Claro está que la visión expresada por estos economistas más realistas exigiría renunciar al crecimiento exponencial como objetivo sagrado de la política. Y bien es cierto también que la organización socioeconómica actual necesita de ese falseado marco teórico para justificar sus decisiones imposibles, aunque sea evidente que el destino final de ello es el colapso y ajuste pertinente.
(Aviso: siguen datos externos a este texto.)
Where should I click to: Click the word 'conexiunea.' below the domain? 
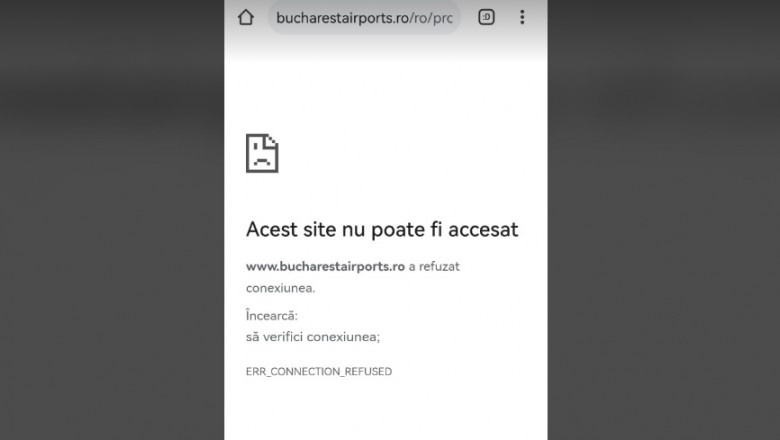pyautogui.click(x=281, y=288)
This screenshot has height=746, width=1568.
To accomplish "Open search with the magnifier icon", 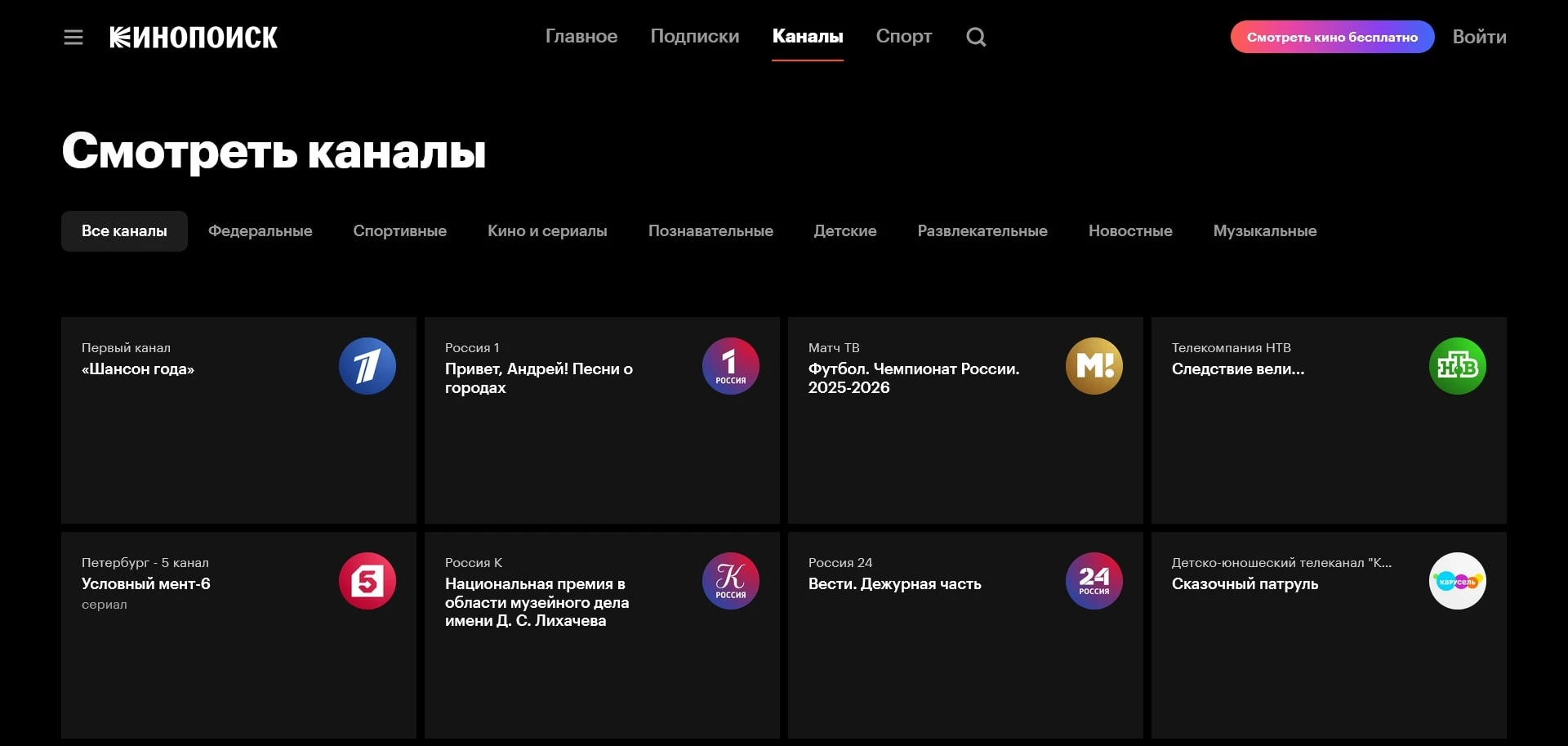I will point(976,37).
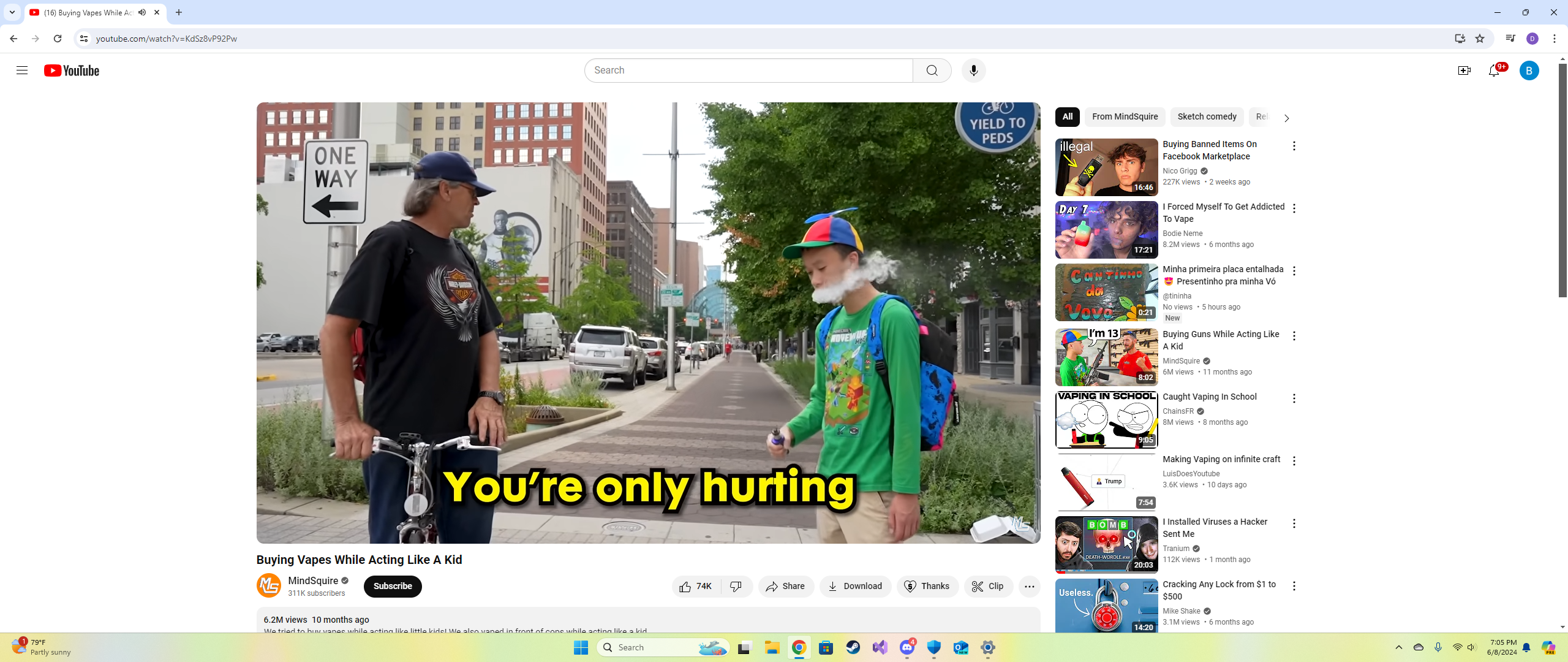The height and width of the screenshot is (662, 1568).
Task: Open the YouTube hamburger guide menu
Action: coord(22,70)
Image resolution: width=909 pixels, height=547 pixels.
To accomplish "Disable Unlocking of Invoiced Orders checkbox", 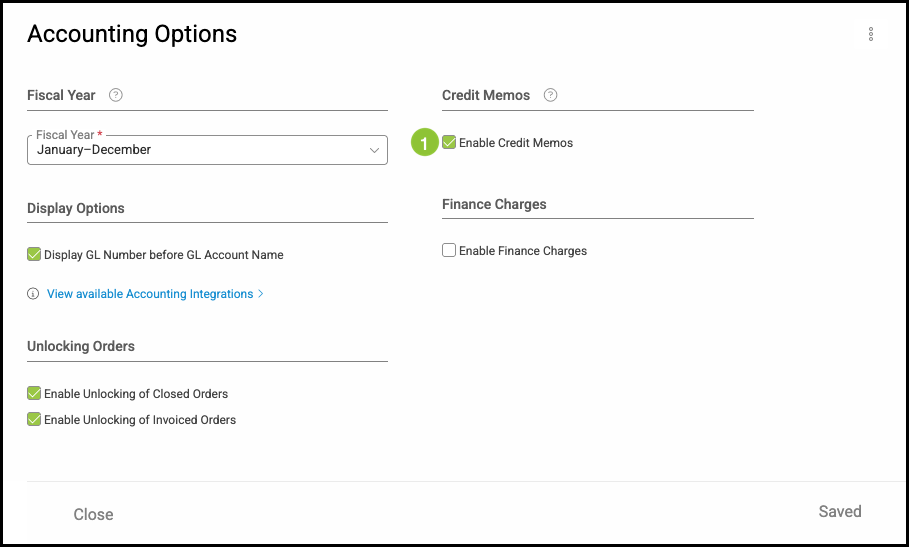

Lo peor, con todo, ya no es que los economistas convencionales prediquen, oráculo en mano, crecimientos infinitos en un Planeta finito, ignorando leyes de la física con más de 150 años de vigencia.; es más preocupante que la soberbia incontinencia implícita en ese planteamiento expansionista haya inundado el pensamiento mayoritario de la sociedad, que ha pasado vertiginosamente de enfundarse en actos de contricción – hoy denostados como fruto de la represión y el ostracismo – al asalto de la insatisfacción y la avaricia como leitmotif de una generación que se está dando de bruces con la penitencia que traen todos los excesos.